No es por presunción que digo que la casa no me gusta, así como tampoco los Vitali. No los elegí, aunque hay quien sostiene que nada es fortuito y que al encarnar nos toca una familia ya determinada que nos ayudará para la evolución personal. No me consta, ellos suelen conectarme con lo peor de mí. Algo que no soporto es su falsedad. A la hora de la cena, también en la comida puede saborearse la hipocresía que flota en el ambiente.
Con los abuelos y la tía Mónica siempre tuve un trato mínimo; ahora que curso Bellas Artes por la noche los veo apenas. Mamá y papá, juntos, crean un clima tenso, sofocante, pero si estoy con ellos por separado es tolerable. Mamá a veces se me queda mirando y es como si los ojos se le metiesen para adentro, se fuera a otra parte, hacia atrás en el tiempo. Solo ella apoyó mi decisión de entrar en Bellas Artes. El vínculo con papá es más complejo. No coincidimos en nada, reconozco que él se esfuerza y yo hago lo que puedo; que no siguiera una carrera tradicional fue un gran desencanto para él y no mejoró nuestra precaria relación.
La tía Mónica es un capítulo aparte. Sin remordimientos puedo decir que la desprecio y ella siente lo mismo. Es evidente que mamá le tiene miedo y Mónica la aborrece y la envidia. Mamá es delgada, elegante, aún vestida así nomás. Mónica se mata en el gimnasio, vive a dieta y su cuerpo es irrevocablemente cuadrado. 
La ventaja de las casas tipo chorizo como la nuestra es que Mónica y los abuelos están en los cuartos de adelante, a continuación del comedor que da a la calle, mientras que el mío es el último y me aparta un poco de esa atmósfera de disimulo. Ocupo también un rincón en la piecita de arriba, donde guardan todo lo que deberían tirar. Allí hago las artesanías que intento vender los fines de semana en Plaza Francia.
Los abuelos me ignoran con diplomacia, en cambio, tienen debilidad por mis hermanos que, por su parte, se pelean con estocadas sibilinas, típicas del estilo Vitali, de las cuales a menudo ligo una porción.
En mi familia hay muchas cosas ocultas, no dichas, por eso los mayores procuran asumir un aire de “somos una familia bien avenida”, frase frecuente de la abuela, cuando en realidad se puede percibir la ebullición de un caldo espeso, que cocina a fuego lento sus ingredientes letales. Si se destapara la olla, el frágil equilibrio que ostentan, se haría trizas.

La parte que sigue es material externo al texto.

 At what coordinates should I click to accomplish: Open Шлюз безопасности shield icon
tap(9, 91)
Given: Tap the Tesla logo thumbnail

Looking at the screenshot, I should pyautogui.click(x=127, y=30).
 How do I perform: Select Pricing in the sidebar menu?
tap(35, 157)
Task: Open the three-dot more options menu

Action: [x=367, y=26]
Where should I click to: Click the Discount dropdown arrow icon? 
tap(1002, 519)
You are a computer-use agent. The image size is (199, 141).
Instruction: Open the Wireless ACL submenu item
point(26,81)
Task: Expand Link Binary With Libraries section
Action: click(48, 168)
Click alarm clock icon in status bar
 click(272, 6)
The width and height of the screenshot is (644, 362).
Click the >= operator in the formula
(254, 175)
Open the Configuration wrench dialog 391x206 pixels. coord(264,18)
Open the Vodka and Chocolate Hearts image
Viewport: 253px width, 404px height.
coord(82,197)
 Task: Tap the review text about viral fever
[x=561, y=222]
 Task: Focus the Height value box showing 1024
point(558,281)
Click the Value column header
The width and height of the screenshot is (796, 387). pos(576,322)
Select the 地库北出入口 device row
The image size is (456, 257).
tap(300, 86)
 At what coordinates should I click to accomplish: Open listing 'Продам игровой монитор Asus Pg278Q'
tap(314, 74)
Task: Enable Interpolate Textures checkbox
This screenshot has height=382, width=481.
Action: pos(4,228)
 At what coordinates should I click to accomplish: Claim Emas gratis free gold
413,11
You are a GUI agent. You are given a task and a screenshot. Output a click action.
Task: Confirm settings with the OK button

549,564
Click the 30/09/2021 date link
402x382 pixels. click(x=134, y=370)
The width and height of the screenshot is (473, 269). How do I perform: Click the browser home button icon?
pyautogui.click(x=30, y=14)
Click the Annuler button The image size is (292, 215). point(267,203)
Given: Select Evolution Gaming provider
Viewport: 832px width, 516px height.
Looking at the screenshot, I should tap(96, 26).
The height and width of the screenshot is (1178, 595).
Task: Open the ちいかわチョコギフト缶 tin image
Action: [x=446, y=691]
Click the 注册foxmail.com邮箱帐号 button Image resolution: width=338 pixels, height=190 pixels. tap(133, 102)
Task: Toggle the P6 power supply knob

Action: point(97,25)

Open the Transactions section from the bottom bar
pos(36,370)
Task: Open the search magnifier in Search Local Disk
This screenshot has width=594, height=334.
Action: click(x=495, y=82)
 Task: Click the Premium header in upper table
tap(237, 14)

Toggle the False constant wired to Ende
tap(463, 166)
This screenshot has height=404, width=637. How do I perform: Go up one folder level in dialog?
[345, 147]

Intuyo que estoy involucrada en ese secreto y que la tía Mónica es la más propensa a vomitarlo, de allí que los demás la traten con guantes de seda y le permitan que destile su veneno en pequeñas dosis, para que no se intoxique ella misma.
Aprendí a moverme en ese espacio usando la misma falsedad que ellos, como un torero, esquivando los ataques encubiertos con sutiles movimientos de capa. Mi refugio es el cuartito de arriba. A veces dejo la arcilla que modelo, mis ojos atraviesan los vidrios y se van lejos, buscando los de mamá, en una dimensión amorosa, sin ocultamientos ni simulacros. Allí la encuentro, con la sonrisa limpia de tristezas, la piel distendida de los surcos de culpas pretéritas que está pagando y seguirá debiendo mientras viva con los Vitali.
Sin embargo, lo que no se dice se irá ordenando geométricamente en un gesto, en la ira que sombrea los ojos, la palabra que se escapa hoy, a la que se añadirá otra, susurrada mañana, una mueca de desprecio o la lágrima cautelosa. La simulación es como una máscara de cera que se ablanda, se deforma y gotea el odio acumulado.
Un día Mónica estallará. En su crueldad, seremos humilladas, mamá y yo. Ella agachará la cabeza, los Vitali, ya sin disimulos, me mirarán como la extraña que siempre fui para ellos. Papá con el horror de un antiguo presentimiento que se confirma.